THE REQUEST: Switch every "dropdown" in the lines below to "drop-down list" and reproduce the lines with no other changes.

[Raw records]

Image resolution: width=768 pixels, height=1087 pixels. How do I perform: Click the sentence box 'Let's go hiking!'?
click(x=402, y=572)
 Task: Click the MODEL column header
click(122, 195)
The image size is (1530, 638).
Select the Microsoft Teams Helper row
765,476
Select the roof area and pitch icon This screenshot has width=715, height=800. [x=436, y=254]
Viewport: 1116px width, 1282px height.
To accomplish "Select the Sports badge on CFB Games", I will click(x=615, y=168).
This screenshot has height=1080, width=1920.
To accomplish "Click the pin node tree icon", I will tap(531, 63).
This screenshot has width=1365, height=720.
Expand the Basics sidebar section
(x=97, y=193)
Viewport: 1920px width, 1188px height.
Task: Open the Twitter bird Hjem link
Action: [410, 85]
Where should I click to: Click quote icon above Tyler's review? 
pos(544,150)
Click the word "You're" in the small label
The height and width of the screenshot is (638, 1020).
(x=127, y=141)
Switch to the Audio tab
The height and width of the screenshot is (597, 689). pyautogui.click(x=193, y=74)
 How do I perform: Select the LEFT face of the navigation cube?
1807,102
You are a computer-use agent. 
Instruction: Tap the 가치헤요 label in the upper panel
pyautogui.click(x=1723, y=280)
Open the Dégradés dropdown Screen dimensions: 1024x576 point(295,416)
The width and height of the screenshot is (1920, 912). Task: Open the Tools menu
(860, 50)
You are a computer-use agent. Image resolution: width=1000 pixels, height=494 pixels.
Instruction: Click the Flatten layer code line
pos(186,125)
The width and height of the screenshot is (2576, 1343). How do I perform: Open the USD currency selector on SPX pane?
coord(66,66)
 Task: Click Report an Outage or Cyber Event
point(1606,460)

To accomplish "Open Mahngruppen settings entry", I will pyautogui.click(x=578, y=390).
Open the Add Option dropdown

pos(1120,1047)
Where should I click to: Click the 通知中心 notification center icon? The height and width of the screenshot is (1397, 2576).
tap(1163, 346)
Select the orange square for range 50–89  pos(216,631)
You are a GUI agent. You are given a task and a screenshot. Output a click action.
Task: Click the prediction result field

FULL SOLUTION:
Image resolution: width=768 pixels, height=1087 pixels. How do I perform: Click the sentence box 'Let's go hiking!'?
click(x=402, y=572)
 Task: Click the MODEL column header
click(122, 195)
The image size is (1530, 638).
Select the Microsoft Teams Helper row
765,476
Select the roof area and pitch icon This screenshot has width=715, height=800. [x=436, y=254]
Viewport: 1116px width, 1282px height.
To accomplish "Select the Sports badge on CFB Games", I will click(x=615, y=168).
This screenshot has height=1080, width=1920.
To accomplish "Click the pin node tree icon", I will tap(531, 63).
This screenshot has width=1365, height=720.
Expand the Basics sidebar section
(x=97, y=193)
Viewport: 1920px width, 1188px height.
Task: Open the Twitter bird Hjem link
Action: [410, 85]
Where should I click to: Click quote icon above Tyler's review? 
pos(544,150)
Click the word "You're" in the small label
The height and width of the screenshot is (638, 1020).
(x=127, y=141)
Switch to the Audio tab
The height and width of the screenshot is (597, 689). pyautogui.click(x=193, y=74)
 How do I perform: Select the LEFT face of the navigation cube?
1807,102
You are a computer-use agent. 
Instruction: Tap the 가치헤요 label in the upper panel
pyautogui.click(x=1723, y=280)
Open the Dégradés drop-down list Screen dimensions: 1024x576 point(295,416)
The width and height of the screenshot is (1920, 912). Task: Open the Tools menu
(860, 50)
You are a computer-use agent. Image resolution: width=1000 pixels, height=494 pixels.
Instruction: Click the Flatten layer code line
pos(186,125)
The width and height of the screenshot is (2576, 1343). How do I perform: Open the USD currency selector on SPX pane?
coord(66,66)
 Task: Click Report an Outage or Cyber Event
point(1606,460)

To accomplish "Open Mahngruppen settings entry", I will pyautogui.click(x=578, y=390).
Open the Add Option drop-down list

pos(1120,1047)
Where should I click to: Click the 通知中心 notification center icon? The height and width of the screenshot is (1397, 2576).
tap(1163, 346)
Select the orange square for range 50–89  pos(216,631)
You are a GUI agent. You are given a task and a screenshot. Output a click action.
Task: Click the prediction result field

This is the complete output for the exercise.